Activity: Take the line that contains "The width and" and each one after it through the last line below, and retype them exactly. Leave out the pictures.

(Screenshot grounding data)
#####

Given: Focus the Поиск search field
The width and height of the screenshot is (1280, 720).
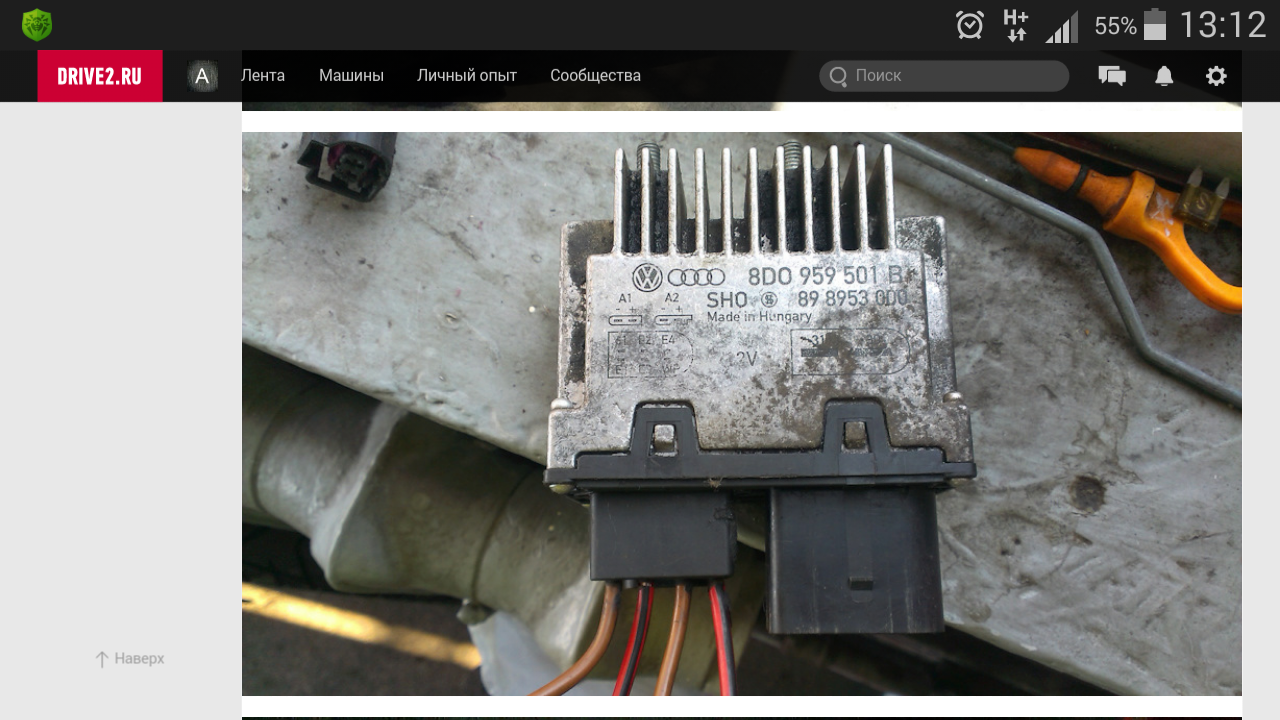Looking at the screenshot, I should [x=955, y=76].
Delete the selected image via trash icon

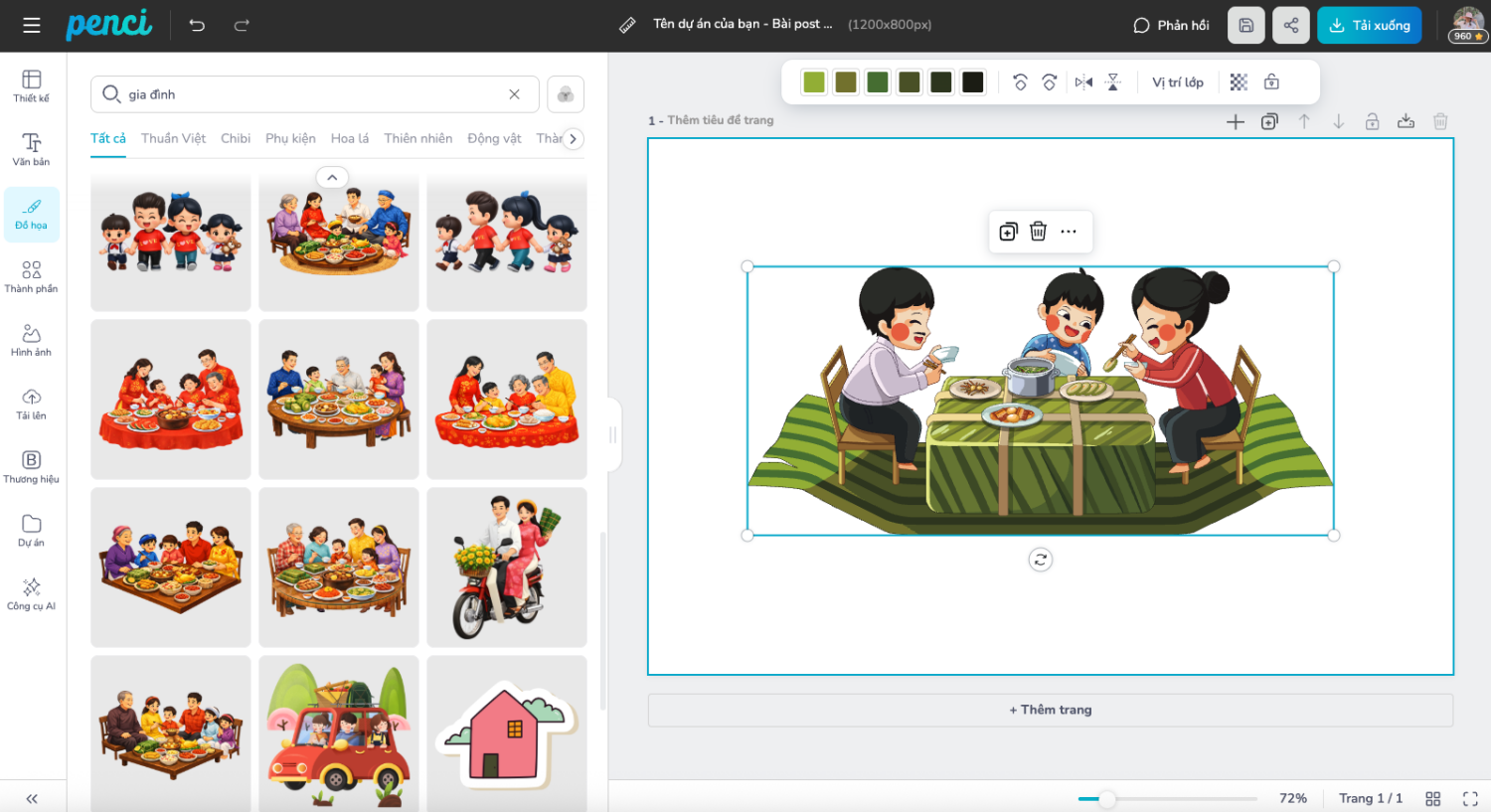(x=1038, y=232)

#####

Response for this exercise:
The width and height of the screenshot is (1280, 720).
Looking at the screenshot, I should [x=955, y=76].
Delete the selected image via trash icon

(x=1038, y=232)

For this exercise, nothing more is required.